What is needed: Only those lines in the data below from the line containing "Open the Chat panel" through the line containing "width=1107. (x=447, y=92)", both included, should be restated word for word.

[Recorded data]

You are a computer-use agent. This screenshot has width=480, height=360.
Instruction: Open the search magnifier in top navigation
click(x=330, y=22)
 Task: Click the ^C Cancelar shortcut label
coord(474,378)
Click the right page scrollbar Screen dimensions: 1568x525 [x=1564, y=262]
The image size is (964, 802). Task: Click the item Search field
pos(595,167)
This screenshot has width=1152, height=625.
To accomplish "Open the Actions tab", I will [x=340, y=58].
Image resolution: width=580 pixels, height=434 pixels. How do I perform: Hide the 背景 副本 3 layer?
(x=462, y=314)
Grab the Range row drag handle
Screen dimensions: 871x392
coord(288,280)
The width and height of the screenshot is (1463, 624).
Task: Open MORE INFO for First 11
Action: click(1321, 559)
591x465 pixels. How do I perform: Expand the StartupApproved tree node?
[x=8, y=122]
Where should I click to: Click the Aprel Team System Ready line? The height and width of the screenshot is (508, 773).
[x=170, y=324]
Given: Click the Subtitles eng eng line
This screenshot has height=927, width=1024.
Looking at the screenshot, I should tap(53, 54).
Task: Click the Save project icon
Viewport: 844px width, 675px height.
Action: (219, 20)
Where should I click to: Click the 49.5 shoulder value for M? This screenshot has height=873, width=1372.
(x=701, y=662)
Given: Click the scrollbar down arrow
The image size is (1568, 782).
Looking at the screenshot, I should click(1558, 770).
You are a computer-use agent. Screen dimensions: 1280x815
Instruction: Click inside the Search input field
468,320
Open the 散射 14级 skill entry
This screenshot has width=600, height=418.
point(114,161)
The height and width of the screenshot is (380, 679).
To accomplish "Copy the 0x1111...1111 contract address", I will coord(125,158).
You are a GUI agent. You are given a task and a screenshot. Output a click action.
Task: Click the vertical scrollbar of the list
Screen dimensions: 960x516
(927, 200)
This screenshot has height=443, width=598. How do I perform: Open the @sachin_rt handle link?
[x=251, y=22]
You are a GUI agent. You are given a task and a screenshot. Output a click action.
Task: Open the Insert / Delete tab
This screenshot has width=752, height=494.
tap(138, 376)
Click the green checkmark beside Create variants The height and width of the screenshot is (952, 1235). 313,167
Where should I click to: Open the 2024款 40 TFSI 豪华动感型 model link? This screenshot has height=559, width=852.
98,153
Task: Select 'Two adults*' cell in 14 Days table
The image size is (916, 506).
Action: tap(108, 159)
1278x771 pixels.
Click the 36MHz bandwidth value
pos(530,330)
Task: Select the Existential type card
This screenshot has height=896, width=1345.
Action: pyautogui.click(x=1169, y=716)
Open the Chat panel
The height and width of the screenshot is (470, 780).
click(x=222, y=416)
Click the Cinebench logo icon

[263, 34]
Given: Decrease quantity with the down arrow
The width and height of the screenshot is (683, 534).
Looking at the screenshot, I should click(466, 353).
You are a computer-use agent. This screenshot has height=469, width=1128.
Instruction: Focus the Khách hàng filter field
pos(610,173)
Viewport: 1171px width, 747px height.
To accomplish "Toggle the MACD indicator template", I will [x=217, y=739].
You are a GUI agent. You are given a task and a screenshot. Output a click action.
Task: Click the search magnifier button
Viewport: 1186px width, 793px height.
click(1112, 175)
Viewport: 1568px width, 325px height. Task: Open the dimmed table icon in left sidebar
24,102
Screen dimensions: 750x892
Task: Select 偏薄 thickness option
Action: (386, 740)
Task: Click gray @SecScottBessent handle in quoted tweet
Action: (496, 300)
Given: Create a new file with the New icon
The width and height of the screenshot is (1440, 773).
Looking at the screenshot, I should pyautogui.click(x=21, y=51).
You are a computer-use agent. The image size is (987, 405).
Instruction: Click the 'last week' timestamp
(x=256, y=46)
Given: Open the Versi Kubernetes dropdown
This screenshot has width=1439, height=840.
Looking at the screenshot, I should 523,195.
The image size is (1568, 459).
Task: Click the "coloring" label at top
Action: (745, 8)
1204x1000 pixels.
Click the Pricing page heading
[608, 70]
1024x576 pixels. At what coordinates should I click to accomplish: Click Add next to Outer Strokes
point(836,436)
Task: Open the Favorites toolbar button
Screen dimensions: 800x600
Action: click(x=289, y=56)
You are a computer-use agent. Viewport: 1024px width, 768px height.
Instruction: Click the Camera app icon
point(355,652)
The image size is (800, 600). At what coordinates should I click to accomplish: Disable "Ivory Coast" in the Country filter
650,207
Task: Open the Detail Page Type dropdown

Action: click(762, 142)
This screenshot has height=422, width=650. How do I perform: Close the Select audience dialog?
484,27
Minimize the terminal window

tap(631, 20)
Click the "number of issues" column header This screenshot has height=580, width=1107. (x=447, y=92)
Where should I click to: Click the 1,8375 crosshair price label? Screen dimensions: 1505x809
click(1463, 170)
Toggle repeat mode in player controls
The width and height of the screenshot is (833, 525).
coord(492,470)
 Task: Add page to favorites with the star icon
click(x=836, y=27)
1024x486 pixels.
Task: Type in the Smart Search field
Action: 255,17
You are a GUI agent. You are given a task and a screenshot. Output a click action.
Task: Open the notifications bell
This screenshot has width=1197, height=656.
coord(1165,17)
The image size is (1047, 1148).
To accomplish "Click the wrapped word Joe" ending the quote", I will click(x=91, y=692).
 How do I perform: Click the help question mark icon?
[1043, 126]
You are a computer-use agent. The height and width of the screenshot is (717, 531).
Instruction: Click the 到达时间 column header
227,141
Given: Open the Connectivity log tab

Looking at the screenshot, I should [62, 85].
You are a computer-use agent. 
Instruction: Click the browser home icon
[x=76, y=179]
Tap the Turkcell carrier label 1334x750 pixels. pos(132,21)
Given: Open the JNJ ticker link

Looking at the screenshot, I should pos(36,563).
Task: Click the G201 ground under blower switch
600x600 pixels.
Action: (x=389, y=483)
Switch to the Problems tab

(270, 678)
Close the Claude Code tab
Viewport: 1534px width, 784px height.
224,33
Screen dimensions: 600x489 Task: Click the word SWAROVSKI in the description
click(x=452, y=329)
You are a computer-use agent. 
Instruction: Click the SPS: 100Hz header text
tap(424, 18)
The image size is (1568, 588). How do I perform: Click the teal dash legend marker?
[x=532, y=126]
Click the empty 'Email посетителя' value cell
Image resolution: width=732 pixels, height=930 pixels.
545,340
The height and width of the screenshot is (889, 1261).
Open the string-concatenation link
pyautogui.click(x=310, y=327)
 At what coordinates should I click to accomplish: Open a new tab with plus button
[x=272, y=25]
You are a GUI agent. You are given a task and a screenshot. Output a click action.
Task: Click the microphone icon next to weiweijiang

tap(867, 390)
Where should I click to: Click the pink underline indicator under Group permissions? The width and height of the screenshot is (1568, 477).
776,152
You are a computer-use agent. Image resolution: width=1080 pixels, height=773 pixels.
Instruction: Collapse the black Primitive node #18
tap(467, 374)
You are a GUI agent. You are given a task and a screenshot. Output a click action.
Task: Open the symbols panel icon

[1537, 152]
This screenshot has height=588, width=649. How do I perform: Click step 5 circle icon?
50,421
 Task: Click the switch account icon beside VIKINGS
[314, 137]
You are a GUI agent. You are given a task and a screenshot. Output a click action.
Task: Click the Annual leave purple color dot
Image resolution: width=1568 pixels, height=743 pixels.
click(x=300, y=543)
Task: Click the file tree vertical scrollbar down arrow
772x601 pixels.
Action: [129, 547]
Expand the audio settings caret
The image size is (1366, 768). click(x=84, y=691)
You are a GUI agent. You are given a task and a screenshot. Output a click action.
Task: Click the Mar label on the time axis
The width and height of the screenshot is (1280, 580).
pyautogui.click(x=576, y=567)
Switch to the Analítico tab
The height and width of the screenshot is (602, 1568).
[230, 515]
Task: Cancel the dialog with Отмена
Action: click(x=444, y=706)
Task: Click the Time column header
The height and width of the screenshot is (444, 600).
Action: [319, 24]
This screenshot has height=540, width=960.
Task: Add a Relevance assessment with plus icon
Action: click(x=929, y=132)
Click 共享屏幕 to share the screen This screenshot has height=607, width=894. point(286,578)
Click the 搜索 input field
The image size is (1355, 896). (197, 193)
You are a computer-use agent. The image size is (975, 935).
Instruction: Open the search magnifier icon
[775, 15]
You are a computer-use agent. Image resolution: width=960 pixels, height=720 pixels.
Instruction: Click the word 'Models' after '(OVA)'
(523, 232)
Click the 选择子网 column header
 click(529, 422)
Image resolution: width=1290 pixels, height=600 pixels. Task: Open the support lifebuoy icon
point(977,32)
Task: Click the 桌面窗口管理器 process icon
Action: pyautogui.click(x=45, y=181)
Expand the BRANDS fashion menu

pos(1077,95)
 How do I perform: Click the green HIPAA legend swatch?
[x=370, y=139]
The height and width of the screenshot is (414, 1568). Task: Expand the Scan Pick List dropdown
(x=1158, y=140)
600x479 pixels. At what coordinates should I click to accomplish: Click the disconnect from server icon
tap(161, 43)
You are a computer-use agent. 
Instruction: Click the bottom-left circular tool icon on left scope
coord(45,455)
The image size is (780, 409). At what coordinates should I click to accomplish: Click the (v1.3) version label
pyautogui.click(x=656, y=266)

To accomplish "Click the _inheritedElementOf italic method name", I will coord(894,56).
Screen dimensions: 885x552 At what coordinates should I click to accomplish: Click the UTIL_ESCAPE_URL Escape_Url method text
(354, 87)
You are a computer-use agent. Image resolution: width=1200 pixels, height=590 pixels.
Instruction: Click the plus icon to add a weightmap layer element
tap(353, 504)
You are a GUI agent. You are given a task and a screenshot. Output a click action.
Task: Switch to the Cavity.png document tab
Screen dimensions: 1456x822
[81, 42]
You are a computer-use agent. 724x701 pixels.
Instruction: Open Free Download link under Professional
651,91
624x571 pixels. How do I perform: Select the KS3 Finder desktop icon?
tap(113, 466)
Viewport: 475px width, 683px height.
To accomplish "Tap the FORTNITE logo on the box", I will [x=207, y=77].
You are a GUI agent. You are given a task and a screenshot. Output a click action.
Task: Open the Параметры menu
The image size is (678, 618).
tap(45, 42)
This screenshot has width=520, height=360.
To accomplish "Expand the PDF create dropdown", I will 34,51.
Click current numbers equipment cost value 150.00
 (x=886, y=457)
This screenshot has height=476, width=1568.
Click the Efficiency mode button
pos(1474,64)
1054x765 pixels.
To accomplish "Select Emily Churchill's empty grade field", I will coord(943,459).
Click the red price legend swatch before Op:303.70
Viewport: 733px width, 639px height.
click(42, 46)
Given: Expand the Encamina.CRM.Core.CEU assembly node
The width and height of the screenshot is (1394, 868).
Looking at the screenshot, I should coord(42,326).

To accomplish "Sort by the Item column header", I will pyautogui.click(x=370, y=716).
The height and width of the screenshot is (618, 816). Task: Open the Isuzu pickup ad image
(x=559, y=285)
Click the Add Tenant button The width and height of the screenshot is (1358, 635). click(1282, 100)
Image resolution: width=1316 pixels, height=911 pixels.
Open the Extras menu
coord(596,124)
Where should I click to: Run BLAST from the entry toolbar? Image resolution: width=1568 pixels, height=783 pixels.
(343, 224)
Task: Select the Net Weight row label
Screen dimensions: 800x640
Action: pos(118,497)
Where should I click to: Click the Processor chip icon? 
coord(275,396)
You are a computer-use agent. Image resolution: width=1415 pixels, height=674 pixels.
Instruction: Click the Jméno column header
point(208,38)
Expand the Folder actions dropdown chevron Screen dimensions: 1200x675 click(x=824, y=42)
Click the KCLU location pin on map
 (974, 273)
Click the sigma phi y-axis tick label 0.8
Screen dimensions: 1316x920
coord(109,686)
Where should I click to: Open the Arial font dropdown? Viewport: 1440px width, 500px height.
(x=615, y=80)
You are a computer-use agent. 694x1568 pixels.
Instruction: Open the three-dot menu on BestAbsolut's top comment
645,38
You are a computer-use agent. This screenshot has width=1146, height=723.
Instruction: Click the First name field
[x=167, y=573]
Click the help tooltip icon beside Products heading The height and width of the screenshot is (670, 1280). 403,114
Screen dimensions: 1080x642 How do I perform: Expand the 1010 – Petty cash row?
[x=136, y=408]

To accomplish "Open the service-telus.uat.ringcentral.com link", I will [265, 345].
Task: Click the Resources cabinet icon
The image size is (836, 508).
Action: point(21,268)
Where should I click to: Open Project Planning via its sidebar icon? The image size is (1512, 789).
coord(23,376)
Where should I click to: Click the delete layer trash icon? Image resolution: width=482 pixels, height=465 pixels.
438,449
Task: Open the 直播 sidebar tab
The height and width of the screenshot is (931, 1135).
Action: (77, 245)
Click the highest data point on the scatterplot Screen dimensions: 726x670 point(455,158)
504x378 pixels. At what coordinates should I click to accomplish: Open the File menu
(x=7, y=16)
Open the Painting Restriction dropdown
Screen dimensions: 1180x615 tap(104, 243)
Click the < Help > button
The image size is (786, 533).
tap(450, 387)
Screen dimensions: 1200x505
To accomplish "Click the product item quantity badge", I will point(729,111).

Written answer:
Open the Chat panel
The height and width of the screenshot is (470, 780).
click(x=222, y=416)
Click the Cinebench logo icon

[263, 34]
Given: Decrease quantity with the down arrow
The width and height of the screenshot is (683, 534).
Looking at the screenshot, I should click(466, 353).
You are a computer-use agent. This screenshot has height=469, width=1128.
Instruction: Focus the Khách hàng filter field
pos(610,173)
Viewport: 1171px width, 747px height.
To accomplish "Toggle the MACD indicator template", I will [x=217, y=739].
You are a GUI agent. You are given a task and a screenshot. Output a click action.
Task: Click the search magnifier button
Viewport: 1186px width, 793px height.
click(1112, 175)
Viewport: 1568px width, 325px height. Task: Open the dimmed table icon in left sidebar
24,102
Screen dimensions: 750x892
Task: Select 偏薄 thickness option
Action: (386, 740)
Task: Click gray @SecScottBessent handle in quoted tweet
Action: (496, 300)
Given: Create a new file with the New icon
The width and height of the screenshot is (1440, 773).
Looking at the screenshot, I should pyautogui.click(x=21, y=51).
You are a computer-use agent. The image size is (987, 405).
Instruction: Click the 'last week' timestamp
(x=256, y=46)
Given: Open the Versi Kubernetes dropdown
This screenshot has width=1439, height=840.
Looking at the screenshot, I should 523,195.
The image size is (1568, 459).
Task: Click the "coloring" label at top
Action: (745, 8)
1204x1000 pixels.
Click the Pricing page heading
[608, 70]
1024x576 pixels. At what coordinates should I click to accomplish: Click Add next to Outer Strokes
point(836,436)
Task: Open the Favorites toolbar button
Screen dimensions: 800x600
Action: click(x=289, y=56)
You are a computer-use agent. Viewport: 1024px width, 768px height.
Instruction: Click the Camera app icon
point(355,652)
The image size is (800, 600). At what coordinates should I click to accomplish: Disable "Ivory Coast" in the Country filter
650,207
Task: Open the Detail Page Type dropdown

Action: click(762, 142)
This screenshot has height=422, width=650. How do I perform: Close the Select audience dialog?
484,27
Minimize the terminal window

tap(631, 20)
Click the "number of issues" column header This screenshot has height=580, width=1107. (x=447, y=92)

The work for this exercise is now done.